PLANT CELL BIOTECHNOLOGY AND MOLECULAR BIOLOGY

The present study was conducted to establish a protocol for direct and indirect regeneration from various explants of Indigofera tinctoria and Indigofera enneaphylla as well as to develop a well proliferating callus/suspension culture containing well organized group of calli that can be used for isolation of secondary metabolites. Shoot tip, nodal and leaf disc explants were grown on full strength modified MS medium with NAA and BAP. Shoot tip explants of Indigofera tinctoria induced multiple shoots through axillary budding in MS medium containing 0.5 mg/l each of NAA and BAP. Enhancing the concentration of BAP to 1.0 mg/l induced a well proliferating callus from shoot tips.

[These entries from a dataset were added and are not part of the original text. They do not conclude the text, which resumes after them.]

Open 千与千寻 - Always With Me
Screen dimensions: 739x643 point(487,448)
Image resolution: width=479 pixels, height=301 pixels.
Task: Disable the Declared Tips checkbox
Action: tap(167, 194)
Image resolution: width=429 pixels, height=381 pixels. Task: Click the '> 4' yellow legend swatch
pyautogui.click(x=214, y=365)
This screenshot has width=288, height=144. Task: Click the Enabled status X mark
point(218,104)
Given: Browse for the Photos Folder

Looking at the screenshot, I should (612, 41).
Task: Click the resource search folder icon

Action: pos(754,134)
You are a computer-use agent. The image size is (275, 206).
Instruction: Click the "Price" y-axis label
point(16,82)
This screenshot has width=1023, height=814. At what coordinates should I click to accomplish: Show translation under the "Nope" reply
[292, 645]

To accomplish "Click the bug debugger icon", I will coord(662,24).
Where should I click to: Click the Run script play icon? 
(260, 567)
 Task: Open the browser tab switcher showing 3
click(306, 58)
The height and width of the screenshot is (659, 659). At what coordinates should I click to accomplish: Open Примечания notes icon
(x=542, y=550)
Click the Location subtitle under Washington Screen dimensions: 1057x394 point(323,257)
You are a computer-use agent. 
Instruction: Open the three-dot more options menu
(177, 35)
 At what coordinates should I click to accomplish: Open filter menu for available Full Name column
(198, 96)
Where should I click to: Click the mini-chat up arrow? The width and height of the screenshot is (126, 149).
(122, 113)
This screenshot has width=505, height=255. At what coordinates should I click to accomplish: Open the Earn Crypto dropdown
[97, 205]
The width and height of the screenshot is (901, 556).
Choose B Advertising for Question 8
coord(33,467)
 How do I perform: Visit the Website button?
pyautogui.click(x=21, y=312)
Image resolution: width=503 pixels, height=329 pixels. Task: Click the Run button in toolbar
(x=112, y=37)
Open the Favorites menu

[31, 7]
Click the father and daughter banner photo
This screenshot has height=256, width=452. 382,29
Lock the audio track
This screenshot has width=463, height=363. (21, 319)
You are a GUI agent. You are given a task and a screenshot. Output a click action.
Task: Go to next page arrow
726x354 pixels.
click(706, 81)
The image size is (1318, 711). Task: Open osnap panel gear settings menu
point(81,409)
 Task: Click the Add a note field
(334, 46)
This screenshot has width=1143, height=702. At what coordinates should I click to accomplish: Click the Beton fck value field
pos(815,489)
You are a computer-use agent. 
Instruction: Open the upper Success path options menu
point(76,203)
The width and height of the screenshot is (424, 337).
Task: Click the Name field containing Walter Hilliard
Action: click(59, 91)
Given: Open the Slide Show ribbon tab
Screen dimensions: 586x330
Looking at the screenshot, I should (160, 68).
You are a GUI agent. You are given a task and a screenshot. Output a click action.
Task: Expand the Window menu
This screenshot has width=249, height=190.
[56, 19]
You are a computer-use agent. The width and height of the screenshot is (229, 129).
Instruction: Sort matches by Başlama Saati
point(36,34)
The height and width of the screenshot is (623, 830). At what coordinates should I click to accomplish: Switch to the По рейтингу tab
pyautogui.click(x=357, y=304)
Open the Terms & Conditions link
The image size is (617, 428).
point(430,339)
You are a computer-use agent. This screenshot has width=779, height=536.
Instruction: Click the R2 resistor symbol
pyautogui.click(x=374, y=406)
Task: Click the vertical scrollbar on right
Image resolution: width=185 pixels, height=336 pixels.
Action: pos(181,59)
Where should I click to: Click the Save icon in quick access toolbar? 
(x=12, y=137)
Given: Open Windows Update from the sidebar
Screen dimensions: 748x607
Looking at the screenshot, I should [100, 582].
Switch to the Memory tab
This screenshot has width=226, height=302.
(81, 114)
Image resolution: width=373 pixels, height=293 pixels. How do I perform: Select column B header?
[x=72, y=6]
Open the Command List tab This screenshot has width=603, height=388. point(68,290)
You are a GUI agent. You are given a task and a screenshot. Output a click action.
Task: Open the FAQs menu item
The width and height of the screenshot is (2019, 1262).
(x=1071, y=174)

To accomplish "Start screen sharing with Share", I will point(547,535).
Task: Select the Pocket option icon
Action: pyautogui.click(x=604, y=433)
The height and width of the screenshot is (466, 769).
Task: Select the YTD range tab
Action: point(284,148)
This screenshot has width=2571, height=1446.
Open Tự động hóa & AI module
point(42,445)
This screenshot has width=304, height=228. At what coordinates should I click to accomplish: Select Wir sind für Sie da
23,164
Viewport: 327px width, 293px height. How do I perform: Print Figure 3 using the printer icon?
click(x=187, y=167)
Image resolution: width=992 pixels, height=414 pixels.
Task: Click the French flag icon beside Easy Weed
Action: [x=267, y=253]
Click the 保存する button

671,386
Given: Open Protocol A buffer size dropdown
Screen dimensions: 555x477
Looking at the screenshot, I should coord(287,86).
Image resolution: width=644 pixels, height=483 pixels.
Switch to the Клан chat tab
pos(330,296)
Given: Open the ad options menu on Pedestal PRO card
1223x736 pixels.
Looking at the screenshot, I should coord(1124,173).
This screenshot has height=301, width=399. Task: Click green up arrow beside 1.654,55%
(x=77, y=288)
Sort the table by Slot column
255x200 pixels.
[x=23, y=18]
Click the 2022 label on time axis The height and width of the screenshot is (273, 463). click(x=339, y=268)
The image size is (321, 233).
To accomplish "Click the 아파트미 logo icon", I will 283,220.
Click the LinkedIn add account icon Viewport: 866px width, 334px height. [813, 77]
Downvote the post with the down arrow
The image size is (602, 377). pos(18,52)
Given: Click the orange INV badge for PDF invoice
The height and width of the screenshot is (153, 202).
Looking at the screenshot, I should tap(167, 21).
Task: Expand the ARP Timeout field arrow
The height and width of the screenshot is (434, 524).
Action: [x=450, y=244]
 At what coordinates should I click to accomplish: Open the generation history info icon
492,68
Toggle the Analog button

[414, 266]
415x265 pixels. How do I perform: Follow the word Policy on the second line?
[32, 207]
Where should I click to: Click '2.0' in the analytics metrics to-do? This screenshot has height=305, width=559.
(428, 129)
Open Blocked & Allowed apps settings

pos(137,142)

The callus regenerated to produce multiple shoots. Similarly, in the case of Indigofera enneaphylla also multiple shoots were obtained from cultured shoot tips through axillary budding in MS medium with 1.0 mg/l each of NAA and BAP. On the contrary, shoot tips incubated on 0.5 mg/l NAA and 1.0 mg/l BAP initiated well proliferating callus, which on further incubation regenerated multiple shoots. Nodal explants of Indigofera enneaphylla induced well proliferating callus in MS medium supplemented with 0.5 mg/l NAA and 1.0 mg/l BAP. Regeneration of shoots was obtained from the callus. Shoot formation by axillary budding in medium containing 0.5 mg/l each of NAA and BAP from the nodal explants was also reported. Leaf disc explants of both species developed a well proliferating callus in MS medium supplemented with 0.5 mg/l NAA and1mg/l BAP. The callus so obtained on subculture to suspension containing 1/2 MS/SH with 1/2 sucrose supplemented with 0.5 mg/l NAA and 0.5 mg/l BAP produced organization of callus into globular clumps. Such organized callus is conducive for secondary metabolite production. Regeneration of multiple shoots from leaf callus of I. tinctoriaand I. enneaphylla is also reported in this study.